Reproduza todas as linhas abaixo, do início ao fim, sem mudar nenhum caractere.

Linhas disponíveis:
▼▼▼

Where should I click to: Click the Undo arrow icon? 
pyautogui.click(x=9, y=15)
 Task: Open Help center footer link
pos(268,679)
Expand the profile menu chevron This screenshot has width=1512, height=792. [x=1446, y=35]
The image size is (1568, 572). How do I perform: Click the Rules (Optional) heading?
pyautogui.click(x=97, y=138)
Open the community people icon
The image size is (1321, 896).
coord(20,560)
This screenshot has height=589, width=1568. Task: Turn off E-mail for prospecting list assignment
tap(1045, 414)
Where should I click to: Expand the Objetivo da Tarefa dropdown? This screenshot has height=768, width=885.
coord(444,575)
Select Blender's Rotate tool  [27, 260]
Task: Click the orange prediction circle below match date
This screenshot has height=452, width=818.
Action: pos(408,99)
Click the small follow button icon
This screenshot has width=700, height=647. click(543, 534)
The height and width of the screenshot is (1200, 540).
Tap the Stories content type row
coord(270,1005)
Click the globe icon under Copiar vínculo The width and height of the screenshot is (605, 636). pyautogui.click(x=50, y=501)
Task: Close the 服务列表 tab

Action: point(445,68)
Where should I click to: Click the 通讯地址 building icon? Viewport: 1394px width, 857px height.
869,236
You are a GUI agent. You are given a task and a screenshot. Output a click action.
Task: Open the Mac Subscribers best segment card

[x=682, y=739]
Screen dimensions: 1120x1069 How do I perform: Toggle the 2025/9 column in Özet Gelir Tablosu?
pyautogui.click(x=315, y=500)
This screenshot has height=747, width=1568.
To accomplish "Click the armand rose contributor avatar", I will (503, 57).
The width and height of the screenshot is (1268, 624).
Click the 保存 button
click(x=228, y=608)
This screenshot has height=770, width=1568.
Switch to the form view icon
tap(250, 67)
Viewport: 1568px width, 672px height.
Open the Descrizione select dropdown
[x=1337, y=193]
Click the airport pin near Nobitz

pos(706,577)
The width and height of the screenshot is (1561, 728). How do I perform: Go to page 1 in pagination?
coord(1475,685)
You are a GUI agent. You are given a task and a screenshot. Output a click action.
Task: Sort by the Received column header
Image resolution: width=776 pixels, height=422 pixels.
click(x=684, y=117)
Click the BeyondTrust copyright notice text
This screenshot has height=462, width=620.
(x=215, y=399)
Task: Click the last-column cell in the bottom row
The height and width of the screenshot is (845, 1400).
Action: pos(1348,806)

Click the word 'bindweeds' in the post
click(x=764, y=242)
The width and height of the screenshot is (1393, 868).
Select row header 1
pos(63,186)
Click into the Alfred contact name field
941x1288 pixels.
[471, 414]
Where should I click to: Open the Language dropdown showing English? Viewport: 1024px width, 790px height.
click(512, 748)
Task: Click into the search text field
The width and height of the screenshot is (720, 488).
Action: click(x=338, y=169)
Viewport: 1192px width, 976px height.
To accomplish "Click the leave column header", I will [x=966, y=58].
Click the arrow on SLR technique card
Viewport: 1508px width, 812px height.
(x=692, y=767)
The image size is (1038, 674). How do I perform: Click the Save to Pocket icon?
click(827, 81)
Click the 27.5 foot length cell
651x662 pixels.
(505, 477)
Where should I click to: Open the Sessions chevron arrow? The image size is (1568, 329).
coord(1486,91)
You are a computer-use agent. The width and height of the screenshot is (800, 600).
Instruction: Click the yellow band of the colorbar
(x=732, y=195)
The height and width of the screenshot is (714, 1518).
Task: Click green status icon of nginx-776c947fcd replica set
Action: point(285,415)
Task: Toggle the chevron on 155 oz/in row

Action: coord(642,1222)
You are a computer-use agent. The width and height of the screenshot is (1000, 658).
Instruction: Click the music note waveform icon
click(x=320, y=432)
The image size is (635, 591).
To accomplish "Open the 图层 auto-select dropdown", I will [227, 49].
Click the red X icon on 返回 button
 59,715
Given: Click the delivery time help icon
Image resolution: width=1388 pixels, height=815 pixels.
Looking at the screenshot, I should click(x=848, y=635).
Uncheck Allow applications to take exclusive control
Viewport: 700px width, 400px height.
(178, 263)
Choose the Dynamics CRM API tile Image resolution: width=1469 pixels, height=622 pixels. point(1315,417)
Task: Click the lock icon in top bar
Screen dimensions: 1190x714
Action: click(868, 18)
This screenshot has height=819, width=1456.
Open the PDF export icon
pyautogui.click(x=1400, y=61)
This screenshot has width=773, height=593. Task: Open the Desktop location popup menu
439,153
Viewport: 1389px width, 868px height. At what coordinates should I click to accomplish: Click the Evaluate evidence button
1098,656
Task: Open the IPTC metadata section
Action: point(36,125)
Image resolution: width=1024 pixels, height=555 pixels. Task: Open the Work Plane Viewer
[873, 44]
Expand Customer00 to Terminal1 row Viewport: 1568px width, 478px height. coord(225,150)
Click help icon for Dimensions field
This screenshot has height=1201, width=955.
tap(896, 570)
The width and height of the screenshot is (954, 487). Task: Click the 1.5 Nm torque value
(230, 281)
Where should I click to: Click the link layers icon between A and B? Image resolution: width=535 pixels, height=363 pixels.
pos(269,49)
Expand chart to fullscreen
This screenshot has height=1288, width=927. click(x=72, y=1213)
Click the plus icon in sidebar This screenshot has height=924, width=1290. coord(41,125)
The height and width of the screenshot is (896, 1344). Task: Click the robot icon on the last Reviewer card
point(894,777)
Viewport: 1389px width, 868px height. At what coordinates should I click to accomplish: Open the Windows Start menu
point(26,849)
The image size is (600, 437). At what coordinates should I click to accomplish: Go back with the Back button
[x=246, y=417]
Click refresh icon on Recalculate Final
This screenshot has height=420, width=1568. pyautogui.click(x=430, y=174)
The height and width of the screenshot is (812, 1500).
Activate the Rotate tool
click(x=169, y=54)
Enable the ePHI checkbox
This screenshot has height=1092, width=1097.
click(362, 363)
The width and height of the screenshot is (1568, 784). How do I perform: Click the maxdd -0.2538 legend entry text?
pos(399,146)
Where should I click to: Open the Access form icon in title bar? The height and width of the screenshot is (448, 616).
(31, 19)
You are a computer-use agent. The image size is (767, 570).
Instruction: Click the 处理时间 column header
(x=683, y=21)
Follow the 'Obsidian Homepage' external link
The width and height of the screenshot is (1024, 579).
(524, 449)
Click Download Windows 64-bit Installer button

▲▲▲

Resposta da tarefa:
Where should I click to: Click the Undo arrow icon? 
pyautogui.click(x=9, y=15)
 Task: Open Help center footer link
pos(268,679)
Expand the profile menu chevron This screenshot has width=1512, height=792. [x=1446, y=35]
The image size is (1568, 572). How do I perform: Click the Rules (Optional) heading?
pyautogui.click(x=97, y=138)
Open the community people icon
The image size is (1321, 896).
coord(20,560)
This screenshot has height=589, width=1568. Task: Turn off E-mail for prospecting list assignment
tap(1045, 414)
Where should I click to: Expand the Objetivo da Tarefa dropdown? This screenshot has height=768, width=885.
coord(444,575)
Select Blender's Rotate tool  [27, 260]
Task: Click the orange prediction circle below match date
This screenshot has height=452, width=818.
Action: pos(408,99)
Click the small follow button icon
This screenshot has width=700, height=647. click(543, 534)
The height and width of the screenshot is (1200, 540).
Tap the Stories content type row
coord(270,1005)
Click the globe icon under Copiar vínculo The width and height of the screenshot is (605, 636). pyautogui.click(x=50, y=501)
Task: Close the 服务列表 tab

Action: point(445,68)
Where should I click to: Click the 通讯地址 building icon? Viewport: 1394px width, 857px height.
869,236
You are a GUI agent. You are given a task and a screenshot. Output a click action.
Task: Open the Mac Subscribers best segment card

[x=682, y=739]
Screen dimensions: 1120x1069 How do I perform: Toggle the 2025/9 column in Özet Gelir Tablosu?
pyautogui.click(x=315, y=500)
This screenshot has height=747, width=1568.
To accomplish "Click the armand rose contributor avatar", I will (503, 57).
The width and height of the screenshot is (1268, 624).
Click the 保存 button
click(x=228, y=608)
This screenshot has height=770, width=1568.
Switch to the form view icon
tap(250, 67)
Viewport: 1568px width, 672px height.
Open the Descrizione select dropdown
[x=1337, y=193]
Click the airport pin near Nobitz

pos(706,577)
The width and height of the screenshot is (1561, 728). How do I perform: Go to page 1 in pagination?
coord(1475,685)
You are a GUI agent. You are given a task and a screenshot. Output a click action.
Task: Sort by the Received column header
Image resolution: width=776 pixels, height=422 pixels.
click(x=684, y=117)
Click the BeyondTrust copyright notice text
This screenshot has height=462, width=620.
(x=215, y=399)
Task: Click the last-column cell in the bottom row
The height and width of the screenshot is (845, 1400).
Action: pos(1348,806)

Click the word 'bindweeds' in the post
click(x=764, y=242)
The width and height of the screenshot is (1393, 868).
Select row header 1
pos(63,186)
Click into the Alfred contact name field
941x1288 pixels.
[471, 414]
Where should I click to: Open the Language dropdown showing English? Viewport: 1024px width, 790px height.
click(512, 748)
Task: Click into the search text field
The width and height of the screenshot is (720, 488).
Action: click(x=338, y=169)
Viewport: 1192px width, 976px height.
To accomplish "Click the leave column header", I will [x=966, y=58].
Click the arrow on SLR technique card
Viewport: 1508px width, 812px height.
(x=692, y=767)
The image size is (1038, 674). How do I perform: Click the Save to Pocket icon?
click(827, 81)
Click the 27.5 foot length cell
651x662 pixels.
(505, 477)
Where should I click to: Open the Sessions chevron arrow? The image size is (1568, 329).
coord(1486,91)
You are a computer-use agent. The width and height of the screenshot is (800, 600).
Instruction: Click the yellow band of the colorbar
(x=732, y=195)
The height and width of the screenshot is (714, 1518).
Task: Click green status icon of nginx-776c947fcd replica set
Action: point(285,415)
Task: Toggle the chevron on 155 oz/in row

Action: coord(642,1222)
You are a computer-use agent. The width and height of the screenshot is (1000, 658).
Instruction: Click the music note waveform icon
click(x=320, y=432)
The image size is (635, 591).
To accomplish "Open the 图层 auto-select dropdown", I will [227, 49].
Click the red X icon on 返回 button
 59,715
Given: Click the delivery time help icon
Image resolution: width=1388 pixels, height=815 pixels.
Looking at the screenshot, I should click(x=848, y=635).
Uncheck Allow applications to take exclusive control
Viewport: 700px width, 400px height.
(178, 263)
Choose the Dynamics CRM API tile Image resolution: width=1469 pixels, height=622 pixels. point(1315,417)
Task: Click the lock icon in top bar
Screen dimensions: 1190x714
Action: click(868, 18)
This screenshot has height=819, width=1456.
Open the PDF export icon
pyautogui.click(x=1400, y=61)
This screenshot has width=773, height=593. Task: Open the Desktop location popup menu
439,153
Viewport: 1389px width, 868px height. At what coordinates should I click to accomplish: Click the Evaluate evidence button
1098,656
Task: Open the IPTC metadata section
Action: point(36,125)
Image resolution: width=1024 pixels, height=555 pixels. Task: Open the Work Plane Viewer
[873, 44]
Expand Customer00 to Terminal1 row Viewport: 1568px width, 478px height. coord(225,150)
Click help icon for Dimensions field
This screenshot has height=1201, width=955.
tap(896, 570)
The width and height of the screenshot is (954, 487). Task: Click the 1.5 Nm torque value
(230, 281)
Where should I click to: Click the link layers icon between A and B? Image resolution: width=535 pixels, height=363 pixels.
pos(269,49)
Expand chart to fullscreen
This screenshot has height=1288, width=927. click(x=72, y=1213)
Click the plus icon in sidebar This screenshot has height=924, width=1290. coord(41,125)
The height and width of the screenshot is (896, 1344). Task: Click the robot icon on the last Reviewer card
point(894,777)
Viewport: 1389px width, 868px height. At what coordinates should I click to accomplish: Open the Windows Start menu
point(26,849)
The image size is (600, 437). At what coordinates should I click to accomplish: Go back with the Back button
[x=246, y=417]
Click refresh icon on Recalculate Final
This screenshot has height=420, width=1568. pyautogui.click(x=430, y=174)
The height and width of the screenshot is (812, 1500).
Activate the Rotate tool
click(x=169, y=54)
Enable the ePHI checkbox
This screenshot has height=1092, width=1097.
click(362, 363)
The width and height of the screenshot is (1568, 784). How do I perform: Click the maxdd -0.2538 legend entry text?
pos(399,146)
Where should I click to: Open the Access form icon in title bar? The height and width of the screenshot is (448, 616).
(31, 19)
You are a computer-use agent. The image size is (767, 570).
Instruction: Click the 处理时间 column header
(x=683, y=21)
Follow the 'Obsidian Homepage' external link
The width and height of the screenshot is (1024, 579).
(524, 449)
Click Download Windows 64-bit Installer button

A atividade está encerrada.